A correlation between SUVmax and colon neoplasm histology has not been demonstrated consistently. Although Gutman et al. [8] and Chen et al. [15] found that mean SUVs increased with higher grades of dysplasia with highest levels in patients with colon cancers, Israel et al. [7] did not observe such a progression in SUV values. In our study, the mean SUVmax of adenocarcinoma and adenoma were higher than those of physiologic bowel uptake and diverticulitis (8.3 ± 6.8 vs. 4.4 ± 1.6, p = 0.032). Especially, the mean SUVmax of adenocarcinoma plus tubulovillous adenoma were significantly higher than those of adenoma with lower grade dysplasia (p = 0.012, Fig. 4), and of physiologic bowel uptake and diverticulitis (p < 0.0001, Fig. 4). But, there was an overlap of FDG uptake between (pre-) malignancy and benign condition, and there was no significant difference of SUVmax between adenoma with lower grade dysplasia and physiologic uptake (p = 0.387, Fig. 4). It seems that mean SUVmax is not effective for differentiating between (pre-) malignancy and benign condition, because they all demonstrate increased FDG activity. Therefore, it seems that 18F-FDG PET/CT will never completely replace colonoscopy for screening of colorectal (pre-) malignancy.

Fig. 4
figure 4

The mean SUVmax of adenocarcinoma plus tubulovillous adenoma were significantly higher than those of adenoma with lower grade dysplasia (p = 0.012), and of physiologic bowel uptake and diverticulitis (p < 0.0001). There was no significant difference of SUVmax between adenoma with lower grade dysplasia and physiologic uptake (p = 0.387)

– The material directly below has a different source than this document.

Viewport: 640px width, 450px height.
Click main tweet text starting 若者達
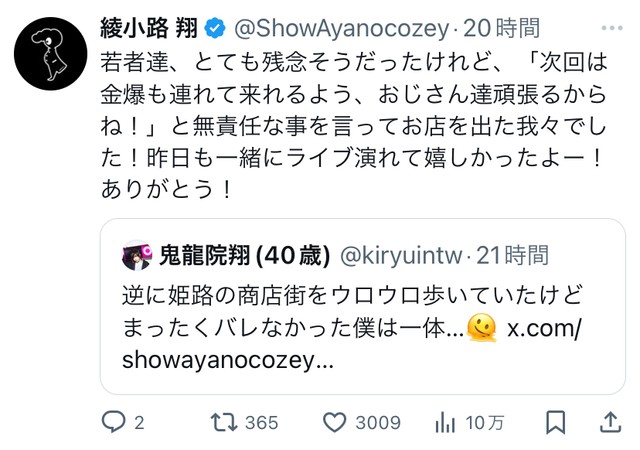click(354, 125)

However, incidental colonic FDG uptake is not infrequent finding encountered during 18F-FDG PET/CT. Although the sensitivity of 18F-FDG PET/CT detecting (pre-) malignancy is low, we think that incidental colonic FDG uptake has clinical significance. Therefore, we think that one way improving the sensitivity of 18F-FDG PET/CT detecting (pre-) malignancy is using the standardized PET cut-off value. Luboldt et al. [16] found that a standardized PET cut-off (e.g. SUVmax ≥ 5) improved the accuracy of differentiating (pre-) malignancy and benign condition. In our study, the optimal cut-off values for differentiating (pre-) malignant lesion from other benign condition was 5.0 (sensitivity = 50 %, specificity = 88 %, AUC = 0.643).

In conclusion, colonoscopic evaluation could be recommended by presence of focal colonic FDG uptake on 18F-FDG PET/CT, especially when SUVmax is over 5.